◆ ÉNONCÉ ◆
Dans le texte sur la lutte contre l’antisémitisme, recopiez le passage qui s’ouvre sur les mots contenant "Le fait d’avoir" et s’achève sur "et d’autres encore.", en substituant "la formation" à "l’éducation".

◆ TEXTE SOURCE ◆
Le fait d’avoir un plus grand nombre d’organisations impliquées dans la lutte contre l’antisémitisme autorise plusieurs approches du problème – l’éducation, la défense juridique, le renforcement de la communauté, l’alliance avec d’autres minorités et d’autres encore.
Le regain d’antisémitisme suscite le besoin d’approches renouvelées. Il y a de cela quinze ans, lorsque Rosenfeld a ouvert son institut pour l’étude de l’antisémitisme à l’Université de l’Indiana, il n’y avait qu’un seul autre programme de ce type aux États-Unis, à l’Université de Yale, ajoute-t-il. « Depuis le 7 octobre, il y a eu beaucoup d’importantes collectes de fonds en faveur de programmes similaires, dans d’autres universités », souligne-t-il.
Gross modo, poursuit Foxman, quatre grandes organisations mènent la bataille contre l’antisémitisme aux États-Unis – l’ADL, l’AJC, la Conference of Presidents of Major Jewish Organizations [NDLT : Conférence des présidents des principales organisations juives] et les Jewish Federations of Northern America, sans compter toutes les nouvelles organisations « à enjeu unique » créées ces dernières années en réponse au regain d’antisémitisme. Dans d’autres pays, des organisations représentent les besoins des communautés juives locales.
Récemment, une constellation de petites organisations ont vu le jour, pas toutes avec des objectifs clairs ou réalistes. Certaines travaillent essentiellement sur les réseaux sociaux ou sur des créneaux bien spécifiques qu’elles estiment peu investis.
Rosenfeld évoque ces petites organisations qui, selon lui, font un très bon travail sur les campus américains – c’est le cas de l’Initiative Amcha, du Brandeis Center ou de l’Academic Engagement Network -, sans oublier l’action du Combat Antisemitism Movement dans des domaines non pris en charge par ailleurs, comme par exemple l’action avec les maires de plusieurs villes pour lutter contre la haine dans les centres urbains.

◆ EXTRAIT DE DONNÉES ◆
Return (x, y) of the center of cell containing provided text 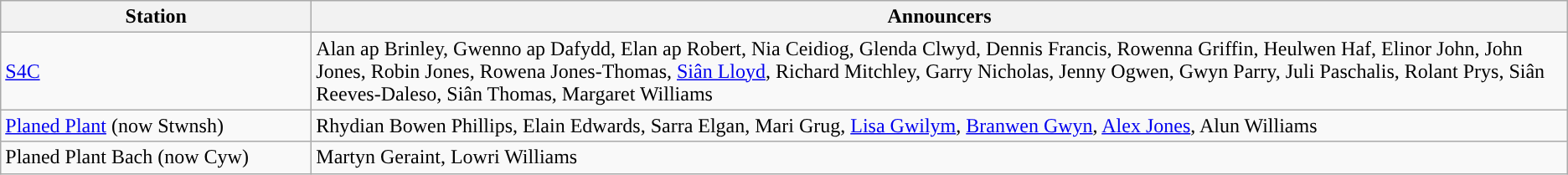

◆ RÉPONSE ◆
Le fait d’avoir un plus grand nombre d’organisations impliquées dans la lutte contre l’antisémitisme autorise plusieurs approches du problème – la formation, la défense juridique, le renforcement de la communauté, l’alliance avec d’autres minorités et d’autres encore.